![]() |
mikiちゃん (39歳 埼玉県)
私は「ギリシャにもあったんだ」です。
16年前、卒業旅行で、ずっと憧れだったギリシャ、イタリアへと1人旅した時のことです。旅を初めて早々に購入したデジカメを紛失しました。
「マシャが五輪で見た街に、私もやっと来れたのについてない」と、せっかく着いたアテネ空港からホテルに向かうタクシーでも、ため息が止まらない、とても暗い気持ちでした。
その時、運転手さんが英語で「どうした?元気ないね」と聞いてきました。
お腹がハンドルに擦れるくらい太った運転手さんに対して、私は正直に
「買ったばかりのデジカメをなくした。何も写真が撮れなくなった」と伝えました。
すると運転手さんが自分のバッグを開いて、
「俺はソニーのデジカメを持っている。これを使いなさい」。
貸してくれると言い出したのです。
「君が帰る時に、またホテルに迎えに行くからその時に返してくれればいい」
もちろん恐縮して遠慮しましたが運転手さんは
「問題ない。日本人は盗まない。

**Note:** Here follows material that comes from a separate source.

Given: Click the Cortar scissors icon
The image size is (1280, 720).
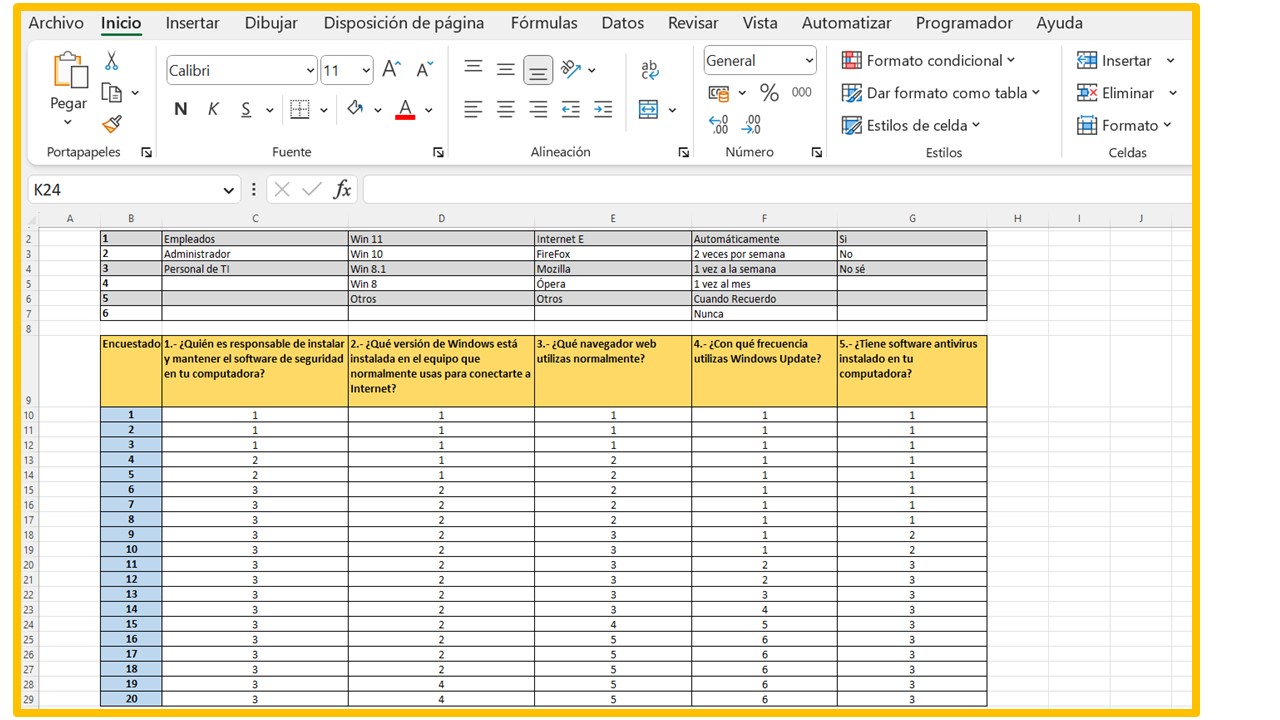Looking at the screenshot, I should click(113, 62).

」と、私にそのデジカメを握らせました。
そのおかげで私はギリシャ滞在中、たくさん写真を撮れました。
そして空港へと向かう車内でのことです。
「次のイタリアでは写真はどうするんだ?」
と聞かれました。
私は「安いカメラを見つけて買います」と言いました。
すると運転手さんが私にもう1度カメラを握らせて
「持って行きなさい。日本に帰ってから送ってくれたらいい」。
信じられませんでした。今度こそ遠慮しました。
すると運転手さんが
「じゃあ、そのカメラに日本の写真をたくさん撮って、送ってくれるのはどう?」
と提案してくれました。
この人は、どこまで優しいんだ。と涙が止まりませんでした。
私は運転手さんのカメラで、イタリアでも無事に写真を撮れました。
帰国後、日本の写真をたくさん撮りました。そして頂いた住所に、日本がたくさん映ったカメラと、日本のお菓子や喜んでもらえそうなものをたくさん詰めて贈りました。
その後、運転手さんとは何度かメールのやり取りも続きました。
就職後は忙しく、結婚 出産と続いてギリシャには行けていませんが、またいつか行ったら必ず会いに行きたいと思っています。